Many moons ago a friend of mine came to me asking if I’d seen a blog called The Strobist and did I fancy coming with him to a meetup he’d seen on Flickr. Little did I know at the time that it was about to change my path completely.
Up until that point I’d been familiar with cameras ever since inheriting an OM2n from a departed relative, finally moving into the modern age with a Nikon F80 some time around 2000-2001, just before digital really started to get moving. I was a typical hobby shooter, lots of cats, dubious landscapes, some macros but never, ever people. Around about 2004 I bought into Digital with a Fuji S2 pro and SB-28 flashgun and continued to harass the local felines with photos, shooting holidays, birds and whatnot but again, never people.
A couple of years pass and this offer from my friend comes in, so off we pop to meet up with a bunch of like-minded strangers off the internet. Surprisingly, that seems to work out for me better than you’d imagine more times than not, and so we rock up with our SLRs and lonely looking flashguns, ready to borrow kit if needed and without the faintest clue what we’re doing.

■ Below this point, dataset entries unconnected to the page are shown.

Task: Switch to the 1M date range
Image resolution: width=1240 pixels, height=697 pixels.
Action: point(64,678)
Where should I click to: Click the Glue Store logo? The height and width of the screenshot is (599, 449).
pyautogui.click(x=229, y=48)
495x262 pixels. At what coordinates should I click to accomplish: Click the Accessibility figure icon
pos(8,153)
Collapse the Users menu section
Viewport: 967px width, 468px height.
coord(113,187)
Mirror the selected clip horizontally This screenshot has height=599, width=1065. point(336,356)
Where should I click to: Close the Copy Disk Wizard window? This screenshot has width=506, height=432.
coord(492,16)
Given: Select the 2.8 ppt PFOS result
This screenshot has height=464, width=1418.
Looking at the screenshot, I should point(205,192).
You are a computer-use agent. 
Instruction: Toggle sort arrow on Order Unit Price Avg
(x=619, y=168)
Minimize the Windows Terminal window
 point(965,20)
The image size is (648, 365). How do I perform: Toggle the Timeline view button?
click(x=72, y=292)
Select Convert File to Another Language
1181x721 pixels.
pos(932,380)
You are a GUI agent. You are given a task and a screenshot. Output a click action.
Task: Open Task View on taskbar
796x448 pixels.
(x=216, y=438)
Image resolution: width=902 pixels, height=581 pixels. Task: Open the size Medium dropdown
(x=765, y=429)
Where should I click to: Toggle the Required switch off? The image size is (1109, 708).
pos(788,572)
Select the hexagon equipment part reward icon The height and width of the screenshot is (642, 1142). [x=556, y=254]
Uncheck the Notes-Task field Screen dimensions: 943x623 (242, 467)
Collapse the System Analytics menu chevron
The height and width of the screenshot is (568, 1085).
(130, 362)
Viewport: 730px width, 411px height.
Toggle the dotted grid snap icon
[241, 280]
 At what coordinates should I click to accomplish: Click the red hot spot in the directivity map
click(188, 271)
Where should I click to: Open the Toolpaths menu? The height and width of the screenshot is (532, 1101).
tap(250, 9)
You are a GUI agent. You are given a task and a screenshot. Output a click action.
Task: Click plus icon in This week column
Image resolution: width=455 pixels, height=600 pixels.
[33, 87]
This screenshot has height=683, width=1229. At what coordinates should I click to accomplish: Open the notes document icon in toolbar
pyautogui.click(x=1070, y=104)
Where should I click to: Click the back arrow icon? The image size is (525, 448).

Fast forward maybe another 7 years, and I look back at that as the pivoting moment when I started to take photography seriously and, crucially, started shooting people too. This time out I’m responsible for organising the training day, offering help and assistance and guiding another friend of mine through his first foray with an off camera flash. It’s not quite Luke and Yoda, but it’s encouraging to look back and be able to see some progress.
It’s also refreshing to return to your roots and remember what it’s like to get results with the minimum possible gear, without the safety nets of tethered laptops and giant studio flashes that forgive minor transgressions and let you shoot blindfolded.
Here’s a before and after of my assistant Doug looking frankly dapper as hell, in a back storage room of a local pole studio, in a before and after from LR to PS, and then the retouch in PS to make it look a little less like a storage closet!


You can see the basic corrections in Lightroom are applied, but no attempt is made to correct for dust and imperfections as it’s simply too tedious to do in LR, and Photoshop is a much better suited tool for it. The final image sees some more highlight work done on the suit, as well as a floor cleanup and removal of the distracting background elements.